La siguiente etapa de mi existencia estuvo influenciada por la tecnología al servicio del bienestar. Aún recuerdo el día en que mi padre me llevó a conocer las escaleras mecánicas de El Corte Inglés. ¡Sublime! Desde entonces me fue difícil entender una vida sin aquel artilugio, sobre todo cuando subía andando los infinitos peldaños que daban acceso al quinto piso en el que habitaba.
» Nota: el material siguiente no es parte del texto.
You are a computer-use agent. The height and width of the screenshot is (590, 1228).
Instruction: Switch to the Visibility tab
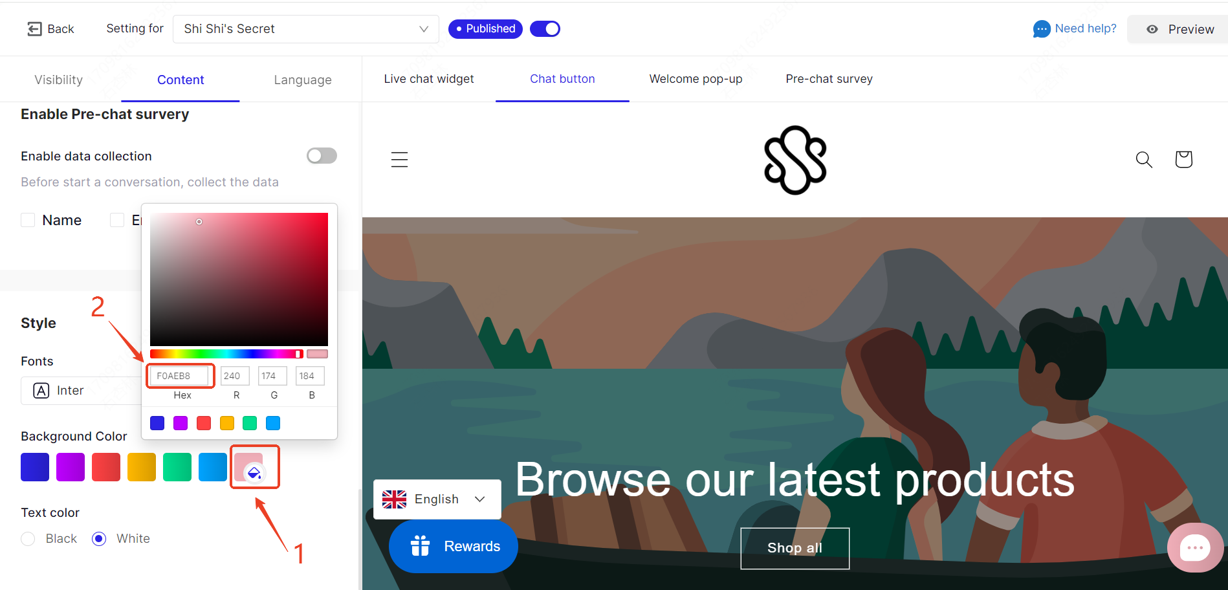58,80
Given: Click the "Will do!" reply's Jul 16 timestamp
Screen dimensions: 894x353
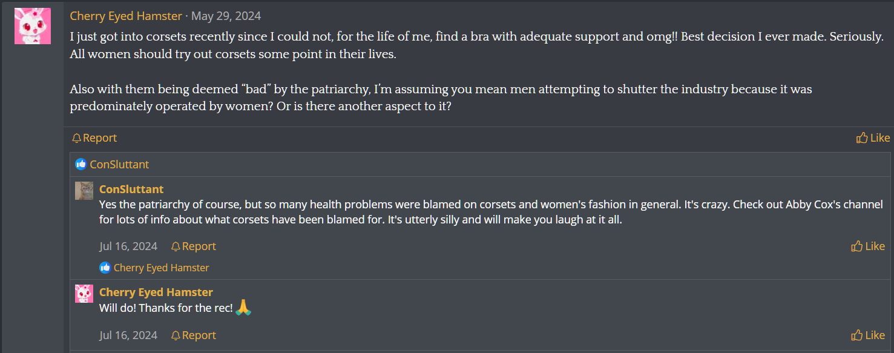Looking at the screenshot, I should click(128, 335).
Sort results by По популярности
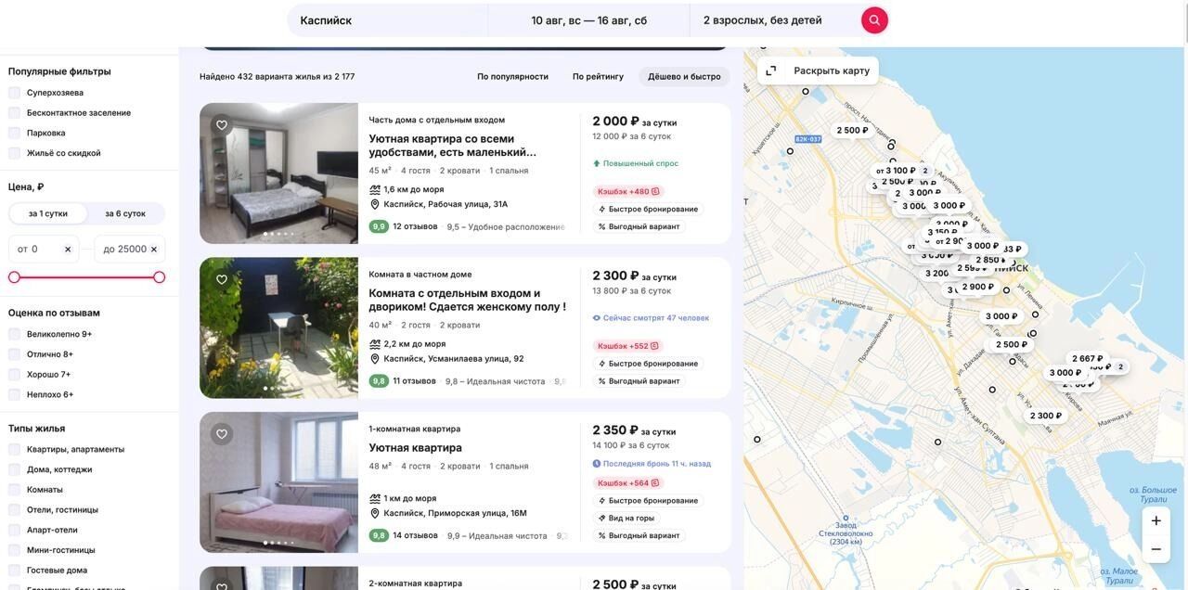This screenshot has width=1188, height=590. (x=512, y=77)
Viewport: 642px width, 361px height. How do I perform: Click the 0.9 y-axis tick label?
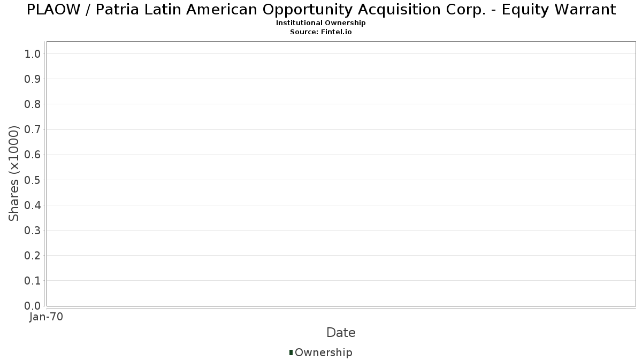pos(33,79)
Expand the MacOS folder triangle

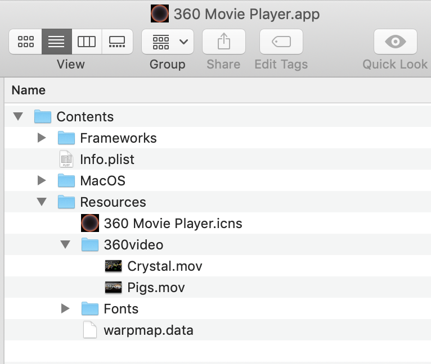click(x=42, y=181)
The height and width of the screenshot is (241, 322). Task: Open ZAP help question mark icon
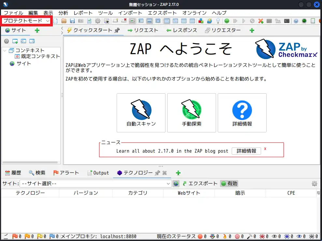pyautogui.click(x=295, y=21)
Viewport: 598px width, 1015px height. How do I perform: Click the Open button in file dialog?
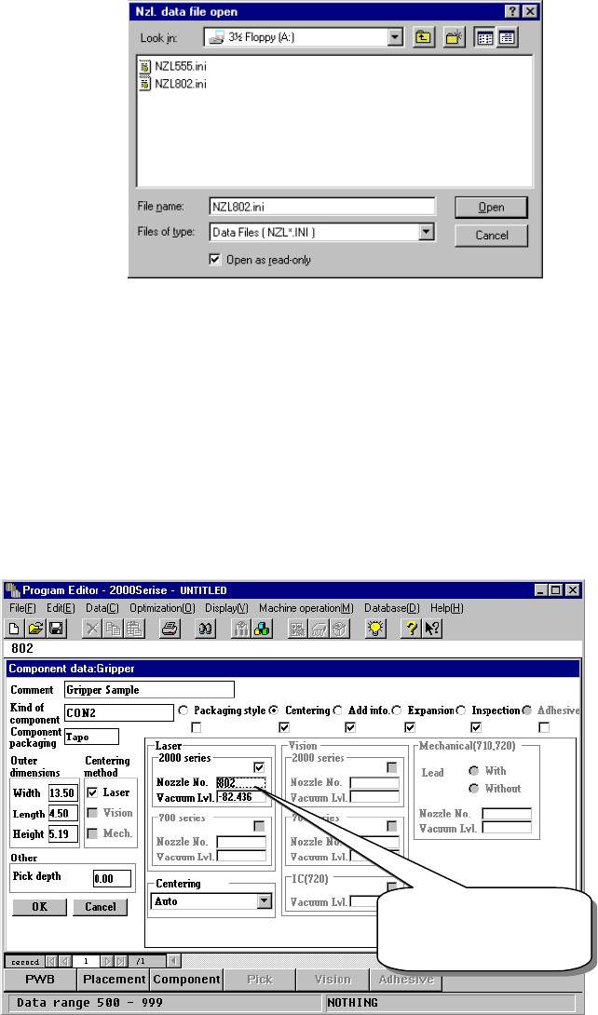tap(491, 207)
“Ponga pelo largo en su vida” fue el siguiente requerimiento que me hicieron los guardianes de la moda, que seguramente desconocían cómo se las gastaba mi padre con “los melenas”. Cuántos sufrimientos y desdichas me supusieron seguir aquella consigna que, para mi desgracia, se complementaba con otras que inducían a los pantalones acampanados y a los zapatos de tacón. ¡Para olvidar!
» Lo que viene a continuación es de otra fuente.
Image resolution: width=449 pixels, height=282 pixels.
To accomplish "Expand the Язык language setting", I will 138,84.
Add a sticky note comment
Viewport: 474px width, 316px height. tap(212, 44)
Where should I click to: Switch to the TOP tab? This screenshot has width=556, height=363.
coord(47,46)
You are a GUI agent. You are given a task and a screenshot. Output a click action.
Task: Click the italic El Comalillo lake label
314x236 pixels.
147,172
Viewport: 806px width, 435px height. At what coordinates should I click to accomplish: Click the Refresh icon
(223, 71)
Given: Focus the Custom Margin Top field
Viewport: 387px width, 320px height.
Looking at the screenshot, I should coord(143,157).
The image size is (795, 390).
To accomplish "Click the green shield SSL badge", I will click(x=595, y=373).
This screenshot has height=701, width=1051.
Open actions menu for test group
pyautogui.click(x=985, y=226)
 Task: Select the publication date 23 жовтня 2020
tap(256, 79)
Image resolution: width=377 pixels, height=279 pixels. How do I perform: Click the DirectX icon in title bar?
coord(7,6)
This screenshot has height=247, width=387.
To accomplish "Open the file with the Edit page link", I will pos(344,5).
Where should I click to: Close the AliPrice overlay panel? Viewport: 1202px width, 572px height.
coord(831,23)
El radiocasete, aparato revolucionario en mi postadolescencia, desempeñó un papel fundamental en las relaciones con mis colegas del momento, expertos única y exclusivamente en sonidos reproducidos electrónicamente. Le doy gracias por haberme librado del ostracismo que amenazaba a los que no eran capaces de repetir, de memoria y sin titubeos, la lista de “Los cuarenta principales”.
La Universidad, primero, y el mercado laboral, después, me hicieron poner nuevas cosas en mi vida. Cenas los viernes por la noche, dinero para tomar copas, comer fuera de casa (de menú, por supuesto), un coche, una tarjeta de crédito, un préstamo hipotecario, ropa para los niños, apartamento para las vacaciones y adrenalina a espuertas para seguir peleando todos los días.
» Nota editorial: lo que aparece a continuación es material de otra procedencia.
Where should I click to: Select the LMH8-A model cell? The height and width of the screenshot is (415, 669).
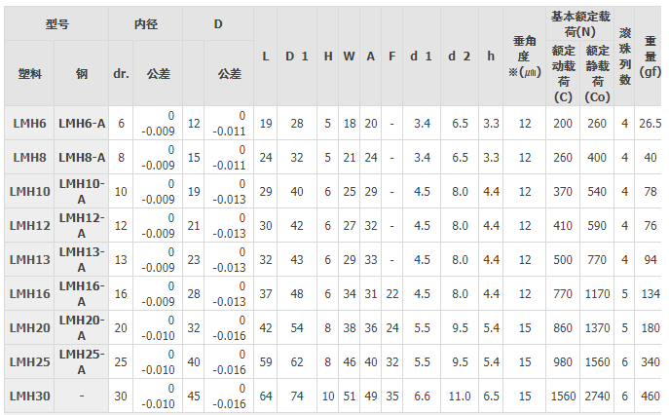tap(82, 158)
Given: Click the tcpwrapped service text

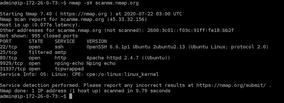Looking at the screenshot, I should click(69, 69).
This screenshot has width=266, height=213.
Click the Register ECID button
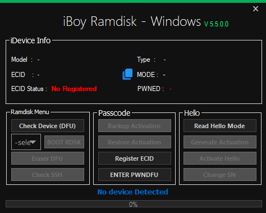point(135,158)
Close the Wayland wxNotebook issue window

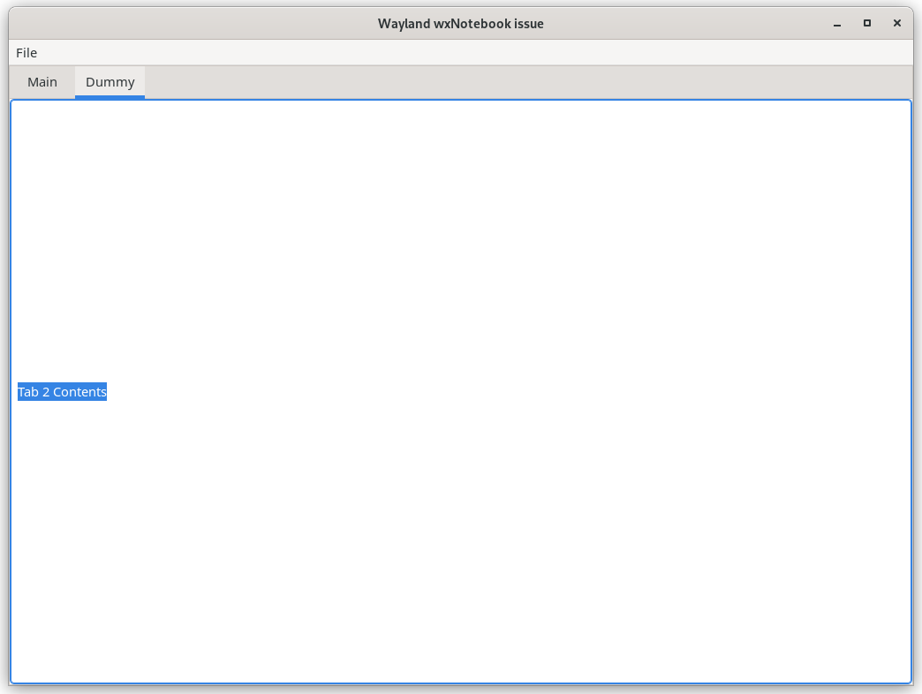(897, 23)
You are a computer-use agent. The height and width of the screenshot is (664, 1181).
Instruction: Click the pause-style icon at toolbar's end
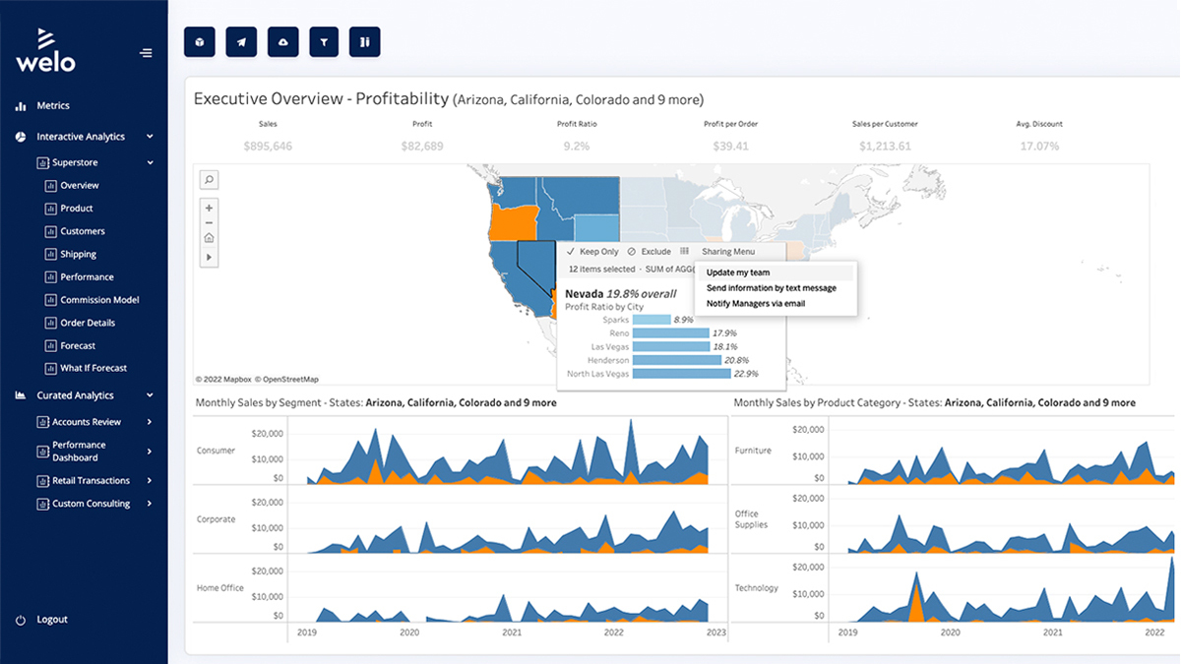pos(364,41)
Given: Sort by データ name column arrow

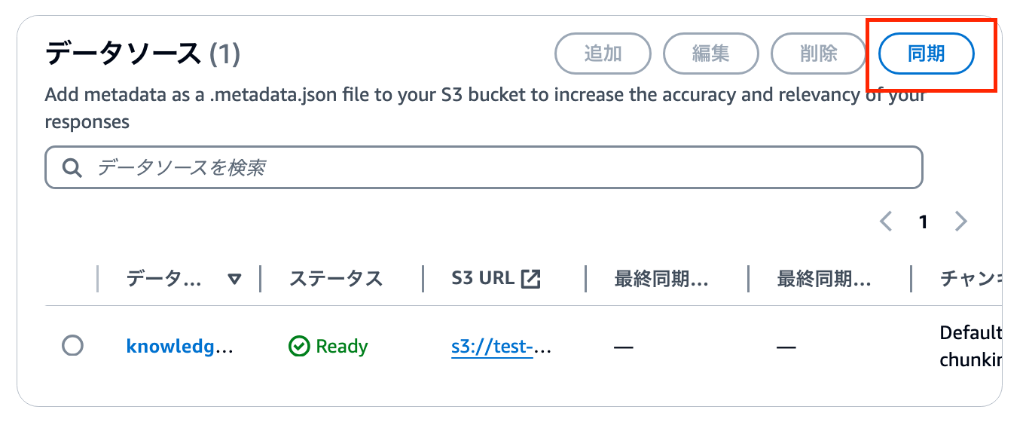Looking at the screenshot, I should tap(234, 279).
Ahora, soy incapaz de acordarme de todas las cosas que, a diario, me piden que ponga en mi vida. La última versión de teléfono móvil o de ordenador portátil, enganche galáctico a Internet, gimnasio inteligente, terapia antiestrés, viajes-aventura, concentrados vitamínicos y otras hierbas, todas hijas putativas de aquel “Ponga un… en su vida”, que sin embargo ya no almacenan recuerdo alguno en mis neuronas, no suscitan en mi memoria rostros, nombres o acontecimientos. Sólo son objetos, hábitos, modas. Nada más. Por todo ello, y llegados a esta vía muerta, yo propondría tirar por la calle de en medio y retomar el viejo eslogan, pero incorporando en él una sutil variación: «Ponga vida en su vida». Así de redundante sonaría la nueva consigna que difundiría a los cuatro vientos. Y si, por casualidad, algún descreído manifestara sus dudas sobre ella, yo, con toda humildad, le aconsejaría dirigir una mirada atenta a su alrededor. A Ucrania, por ejemplo.